Saturday, January 1st, 2005

First, a haiku:

Enormous talent
Piddled away on this shit
Why, Wesley Snipes, why?

Wesley Snipes IS Unstoppable. And by that I don’t mean that he stars in some crappy straight to video action movie called UNSTOPPABLE, although that is also true. What I mean is, no amount of cinematic crappiness can completely extinguish Wesley Snipes’s fire. The guy is great in everything he does, from Spike Lee dramas to vampire movies. He’s great in all 3 BLADE movies, even though the third one isn’t as good. He’s great in that movie where he played a drag queen named Noxzema Jackson. He’s great in his cameo as a crackhead in ZIG ZAG. He’s great in the bad Walter Hill prison boxing movie UNDISPUTED (see above). And he’s great in this terrible straight to video action movie where he’s a traumatized veteran who gets injected with a drug that makes him think he’s back in the shit during the Bosnia conflict.

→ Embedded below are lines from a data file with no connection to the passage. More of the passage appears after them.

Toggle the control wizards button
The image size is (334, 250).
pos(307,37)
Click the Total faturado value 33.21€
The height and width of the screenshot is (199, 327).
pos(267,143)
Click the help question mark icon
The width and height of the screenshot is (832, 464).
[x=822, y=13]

Well, maybe saying he’s GREAT is pushing it, but he definitely rises above the material. The movie itself is unimaginative and light on thrills, directed sort of like the recent gloomier Seagal pictures, sort of a Shannon Tweed noir atmosphere with occasional way too short action scenes. And right in the middle of this gloop is Wesley Snipes giving an actual acting performance, something I don’t think I’ve ever seen in a bad straight to the garbage pile action movie like this. But I expect no less from Wesley Snipes, because Wesley Snipes is unstoppable.

The character Wesley Snipes plays in UNSTOPPABLE is another case though. It is not clear whether he is unstoppable, or in fact stoppable. Because really nobody is trying to stop him from doing anything, and he’s not trying to do anything that anybody would try to stop him from doing. There is no stopping or attempted stopping, the movie just isn’t about that.

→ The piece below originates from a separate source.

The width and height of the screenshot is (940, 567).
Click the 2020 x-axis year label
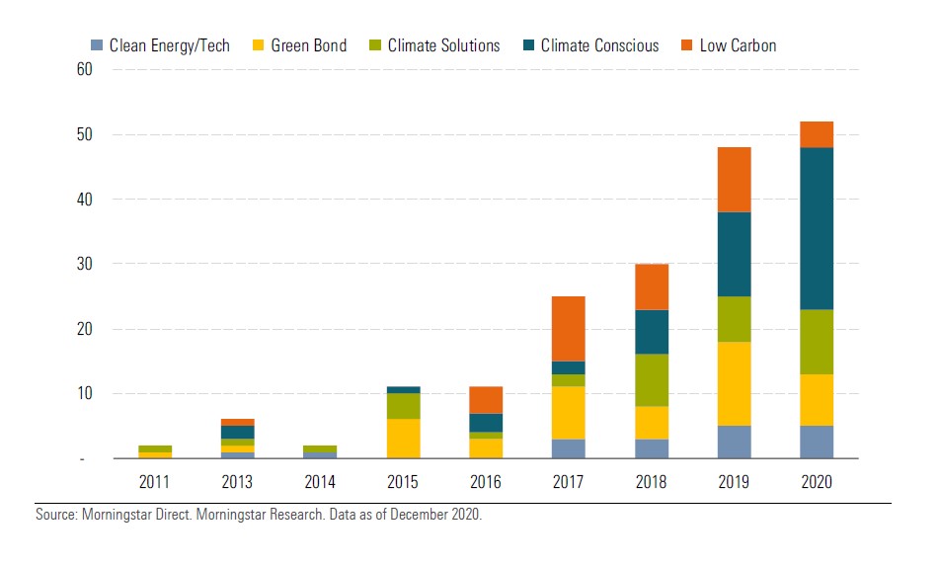coord(817,482)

Wesley plays a traumatized soldier who used to go on special ops type missions for the CIA. And unless I misunderstood something, these rogue CIA guys (or somebody) are trying to make sure that Wesley did not find out anything about their drug deal the time they executed his best friend in Bosnia. So for some reason they inject him with the drug they are selling, then he gets loose and comes back after them to try to get the antidote before his brain fries. Maybe they can’t stop him from doing that. But if their goal was to stop him from getting the antidote, they shouldn’t have injected him in the first place. Then he wouldn’t even be thinking the word antidote let alone trying to get one.

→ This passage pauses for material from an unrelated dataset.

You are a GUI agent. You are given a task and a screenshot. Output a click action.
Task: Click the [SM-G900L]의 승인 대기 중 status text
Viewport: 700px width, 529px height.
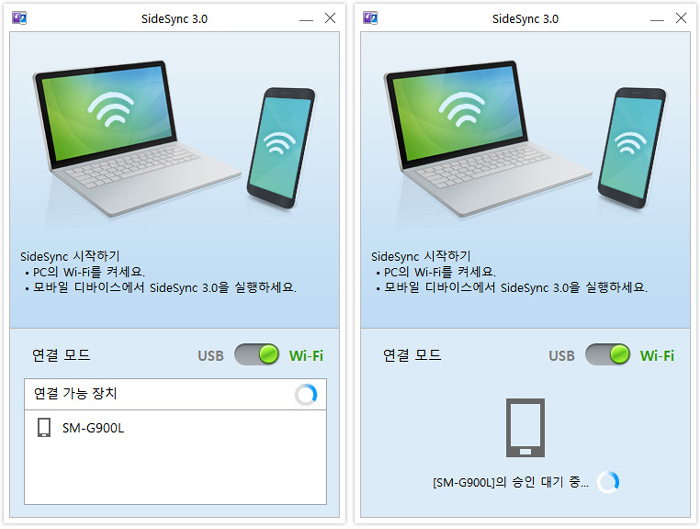tap(511, 483)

There are many interesting directions you could go with this premise, so what they do is, they don’t go in any of those directions. What happens, he’s waiting for his gal in a coffee shop and the CIA guys are tracking him. They immediately notice that he notices them, and we the audience believe in our hearts that there is about to be a serious one man vs. an army ass whupping scene. Unfortunately, this never really materializes. Wesley gets shot up with the drug and becomes disoriented. Still, he manages to escape and fight a couple guys. Good but too quick. He starts to flash back to when his friend (also his girlfriend’s brother) was executed by these guys in Bosnia. And he doesn’t know the difference between the past and the present. So we start to think, okay, it’s gonna be kind of a psychedelic spin on FIRST BLOOD. He’s got the post-traumatic stress disorder but also he literally thinks he is still in the war, because of this drug.

But he doesn’t really go on too much of a rampage and too easily figures out what’s real. And the movie is too much outside of his point of view. We know exactly what is reality and what he thinks is reality, and we spend too much time with the people who are following him and not enough with him being followed. So for the third time in a row you got a Wesley Snipes movie without enough Wesley Snipes in it (I’m not counting ZIG ZAG because it’s not his fault they put him on the cover of a movie where he only has a cameo.)

This movie is not nearly as good as BLADE III or even UNDISPUTED, but once again, Wesley Snipes is great. In the opening scenes he is both charming and troubled. When he’s drugged out, he seems genuinely tormented and deluded. When he fights with his fancy Capoeira moves he seems like a real badass. As far as being an entertaining action movie, this is worse than the worst Seagal picture. But Mr. Snipes’s talent as an actor makes it seem almost legitimate.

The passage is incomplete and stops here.